§ What needs to be done
Render the records as a Markdown table with the columns "No." and "Line", starting at the line that contains "Task: Select the Hi to Low readout" and running through the end of the records, one numbered row per line. Skip blank lines and omit the pictures.

╭─ Supplied data

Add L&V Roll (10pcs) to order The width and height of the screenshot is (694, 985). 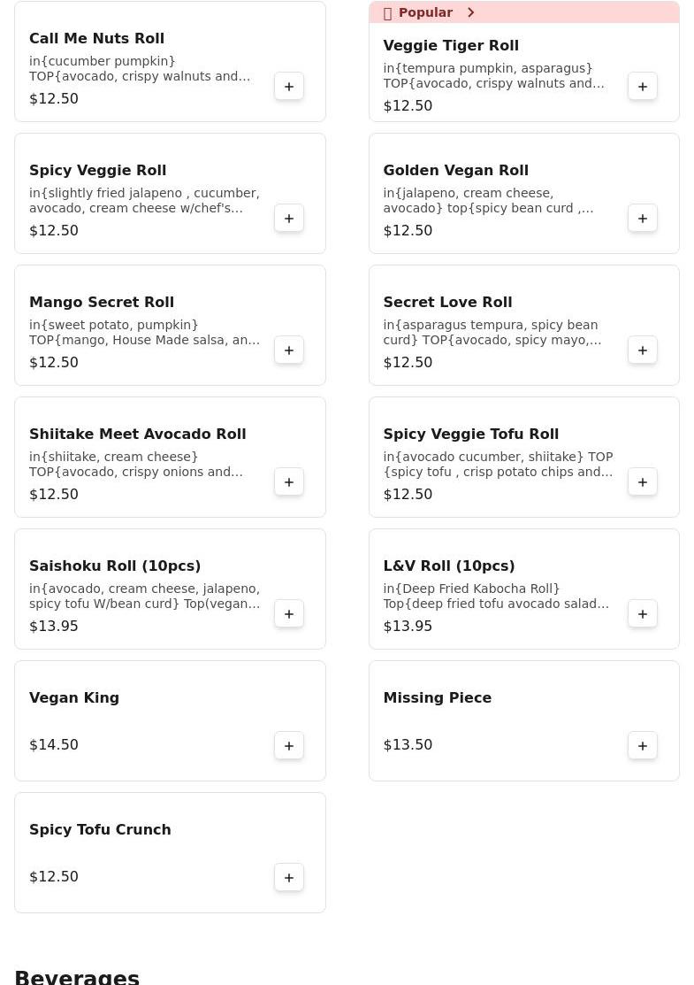(643, 614)
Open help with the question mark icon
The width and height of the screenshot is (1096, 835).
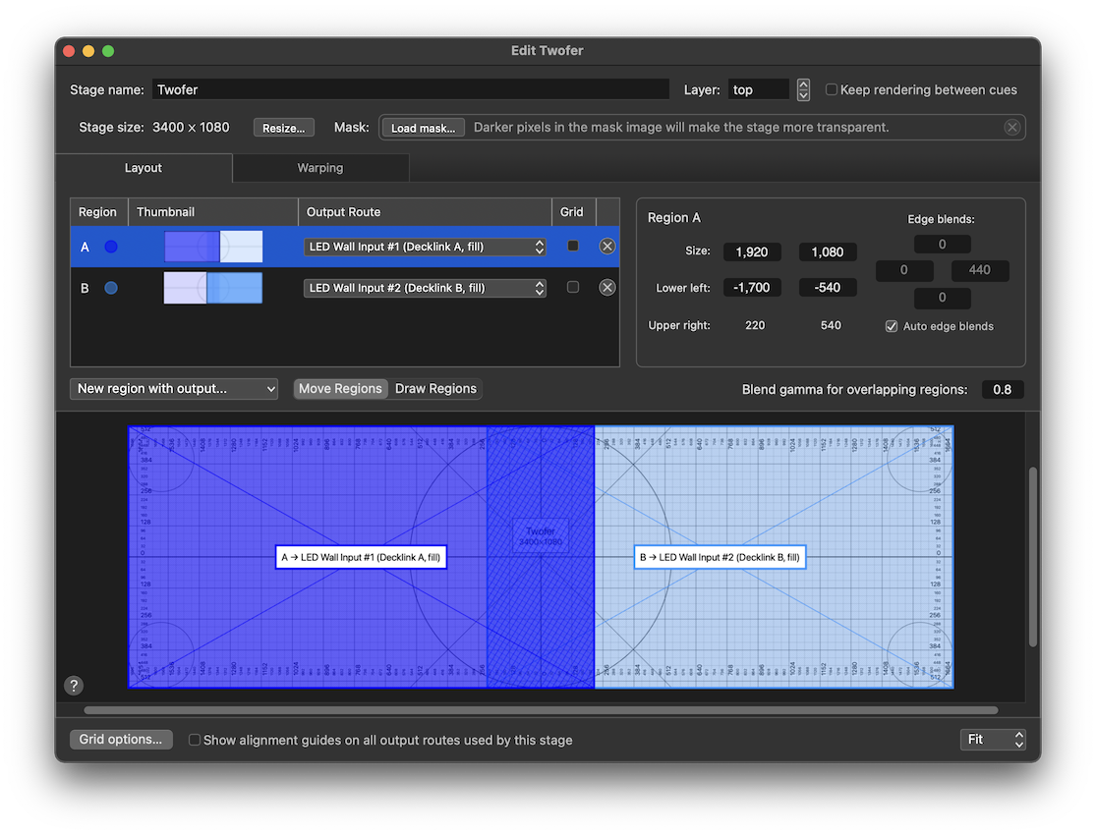point(74,685)
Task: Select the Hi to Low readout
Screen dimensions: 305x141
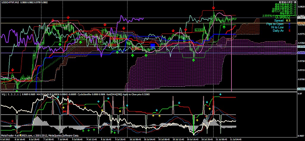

╰─

§ Task output
| No. | Line |
|---|---|
| 1 | Task: Select the Hi to Low readout |
| 2 | Screen dimensions: 305x141 |